═══ Selected passage ═══

# Castle Chaos in Branson Missouri



## deathstate (Sep 5, 2008)

*I'm going tomorow*

I think? it sound good. it sound like more of a ride with 3D video with smoke water wind foul scents and animationic figures on a spinning theatrical platform oh yeah and its a shooter.


----------



## Tumblindice (Aug 19, 2008)

'Fright ride' set to roll into Branson

News-Leader Staff

A 5D "fright ride" with laser battle is coming to Branson, one of two new attractions opening there July 23.

Castle of Chaos, described as the world's first such 5D ride, and Hannah's Maze of Mirrors, a modern fairy-tale themed mirror challenge, will open next door to the Hollywood Wax Museum, 3030 W. Missouri 76.

All three are owned by Kuvera Attractions, which built the Hollywood Wax Museum in Branson in 1996.

The museum remains open during a multimillion-dollar renovation expected to be finished in March , said spokeswoman Aileen Stein.

═══ Entries supplied ═══

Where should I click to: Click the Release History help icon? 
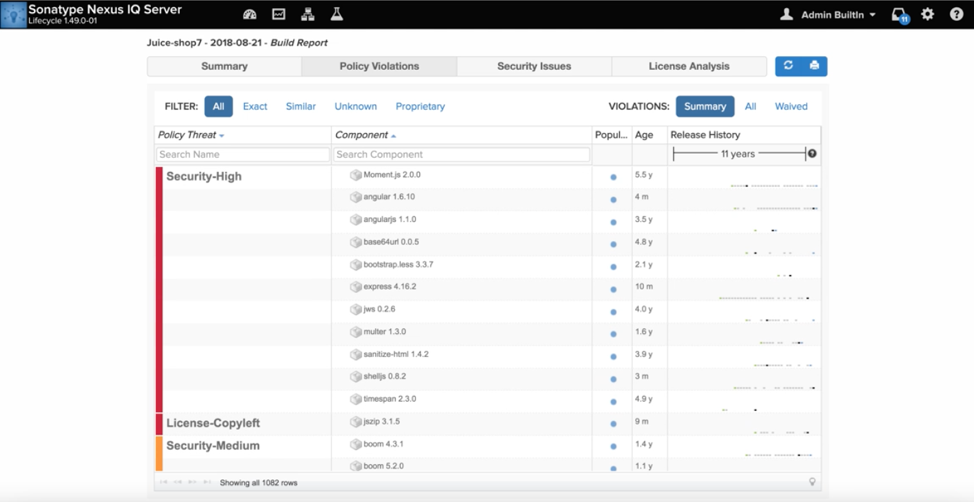pyautogui.click(x=812, y=154)
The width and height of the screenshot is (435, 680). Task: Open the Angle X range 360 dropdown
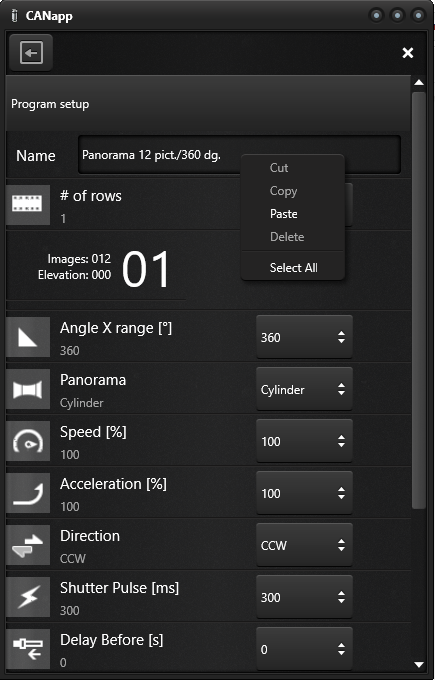point(304,337)
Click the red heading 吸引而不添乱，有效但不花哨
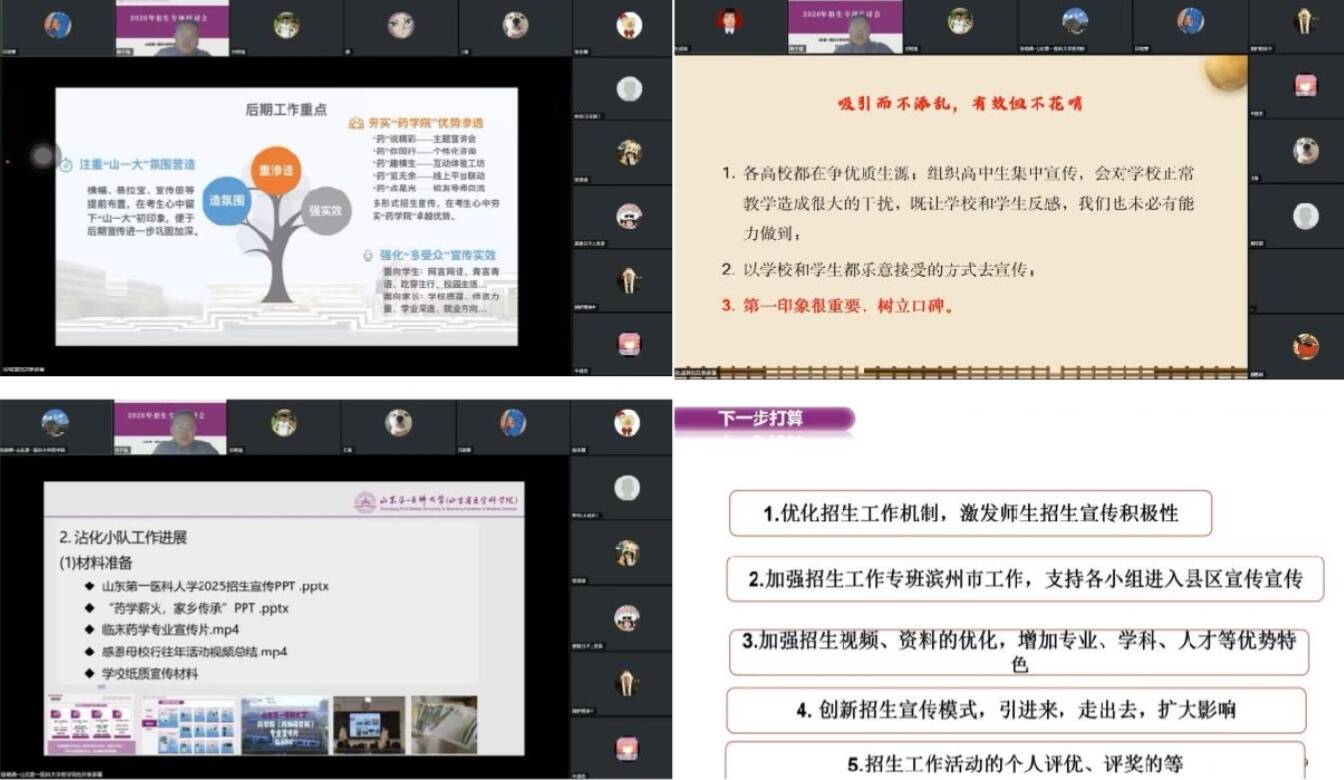The height and width of the screenshot is (780, 1344). tap(960, 103)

═══

* **Aim of the exercise**
Write out the entire Castle Chaos thread again, word for word. The items above are separate material and have no tie to the Castle Chaos thread.

* **Solution to the exercise**
# Castle Chaos in Branson Missouri



## deathstate (Sep 5, 2008)

*I'm going tomorow*

I think? it sound good. it sound like more of a ride with 3D video with smoke water wind foul scents and animationic figures on a spinning theatrical platform oh yeah and its a shooter.


----------



## Tumblindice (Aug 19, 2008)

'Fright ride' set to roll into Branson

News-Leader Staff

A 5D "fright ride" with laser battle is coming to Branson, one of two new attractions opening there July 23.

Castle of Chaos, described as the world's first such 5D ride, and Hannah's Maze of Mirrors, a modern fairy-tale themed mirror challenge, will open next door to the Hollywood Wax Museum, 3030 W. Missouri 76.

All three are owned by Kuvera Attractions, which built the Hollywood Wax Museum in Branson in 1996.

The museum remains open during a multimillion-dollar renovation expected to be finished in March , said spokeswoman Aileen Stein.